- [What is expected] Answer yes or no for whether the passage on Luti agrees with each statement, and quote the words of the passage that decide it: (a) Some 75 of Luti's autograph paintings survive; (b) Luti was elected Principe of the Accademia di S Luca in 1715; (c) One contemporary put Luti's collection of drawings at around 15,000.

- [Text block]
Luti was one of the great colourists of 18th-century Rome, and his influence on later artists, such as Pompeo Batoni, was considerable. He was not, however, a prolific painter (only some 75 autograph paintings survive), and he is probably better known today for his pastel (e.g. Portrait of a Man, 1718; London, V&A) and coloured chalk drawings. These studies of single heads and bust-lengths of apostles, saints, angels and children are remarkably fresh and brilliant. They were deliberately imitative of the art of Correggio, which enjoyed an enormous vogue in the 18th century, and share with the paintings of the 16th-century Emilian master similar qualities of sweetness, charm, suavity and, above all, grace of colour and drawing.
One explanation for Luti’s restricted artistic production is his activity in the Roman art world as connoisseur, collector and academician. Owing to the patronage of Grand Duke Cosimo III, Luti received countless opportunities to meet foreign visitors and their agents in Rome. With a reputation as the ‘best connoisseur in the city’ (Richardson), he was one of the principal dealers on the Roman art market. He maintained close relationships with foreign collectors in Rome, in particular with Pierre Crozat and Pierre-Jean Mariette, and he was involved in the sale and dispatch of Queen Christina of Sweden’s famous collection of paintings to Philippe II, Duke of Orléans, in Paris. As a collector, Luti achieved an even greater reputation, among Romans and foreigners alike, and one contemporary estimated his collection of drawings to number around 15,000. He was active also as a teacher and academician. He held private drawing classes and maintained a large studio on a more formal basis, especially between 1710 and 1720. Among his more notable pupils were Pietro Bianchi, Placido Costanzi, William Kent, Jean-Baptiste van Loo, Carle Vanloo and Giovanni Paolo Panini. He exercised an important teaching and administrative role in the Accademia di S Luca: from at least 1704 he was elected annually as one of the judges for the academy’s competitions; he frequently taught the life drawing classes; he played a prominent role in 1715 in the deliberations leading to the major changes in the institution’s statutes intended to consolidate its authority in the Roman art world; and in 1720 he was elected Principe.

- [Given information]
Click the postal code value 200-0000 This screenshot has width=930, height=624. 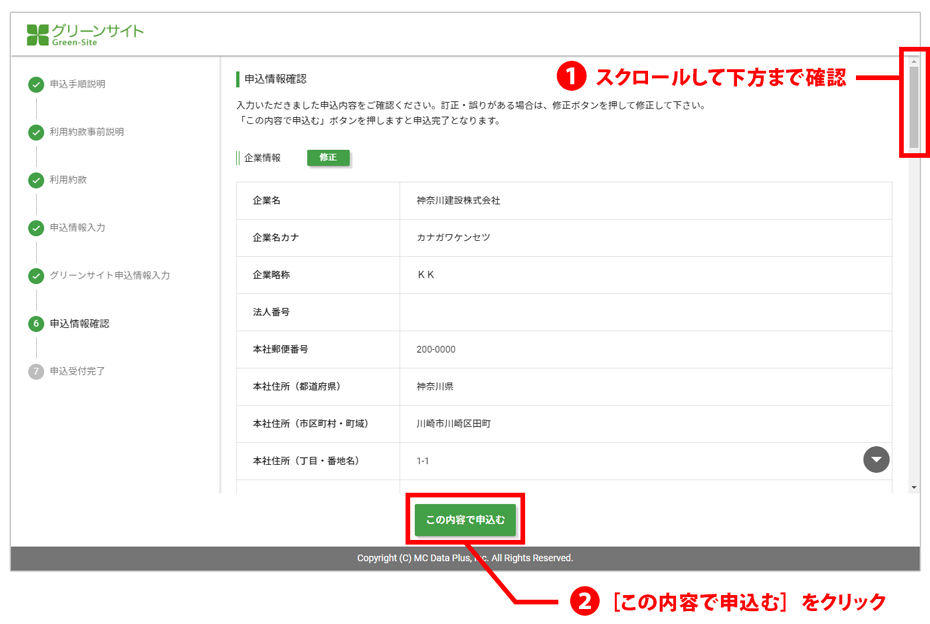tap(436, 350)
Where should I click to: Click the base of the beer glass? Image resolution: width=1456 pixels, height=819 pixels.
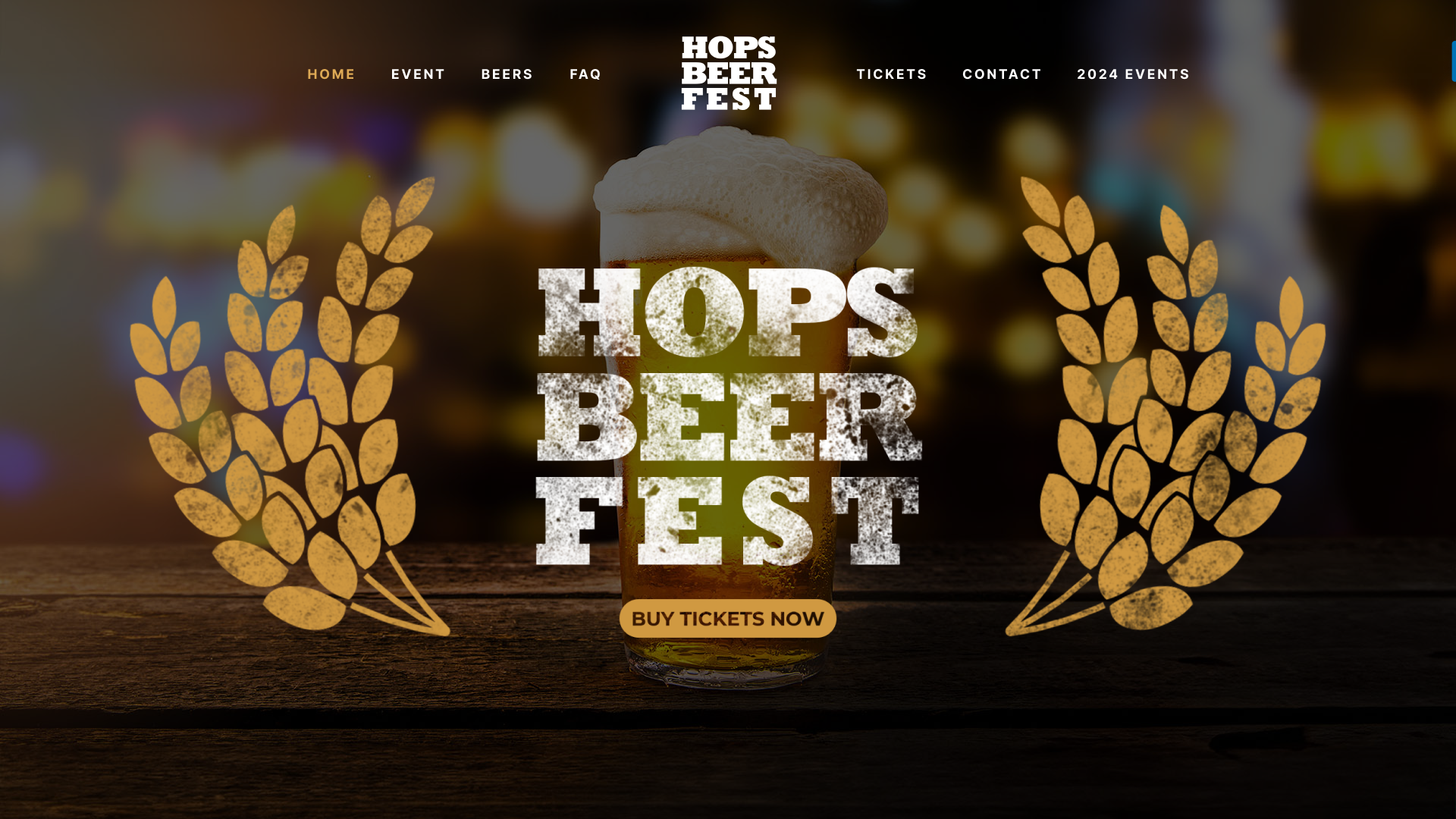728,667
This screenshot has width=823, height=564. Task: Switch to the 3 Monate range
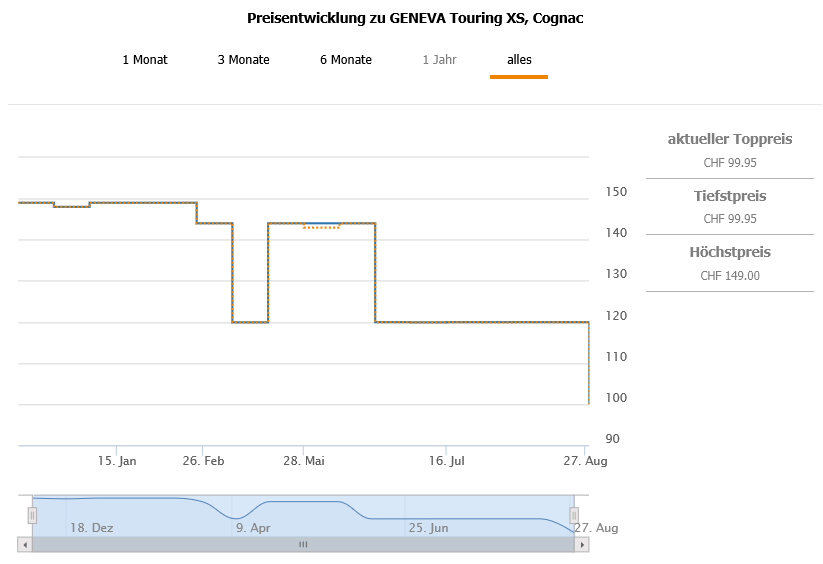coord(243,60)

- [Answer for the task]
(a) Yes: "only some 75 autograph paintings survive"
(b) No: "in 1720 he was elected Principe"
(c) Yes: "one contemporary estimated his collection of drawings to number around 15,000"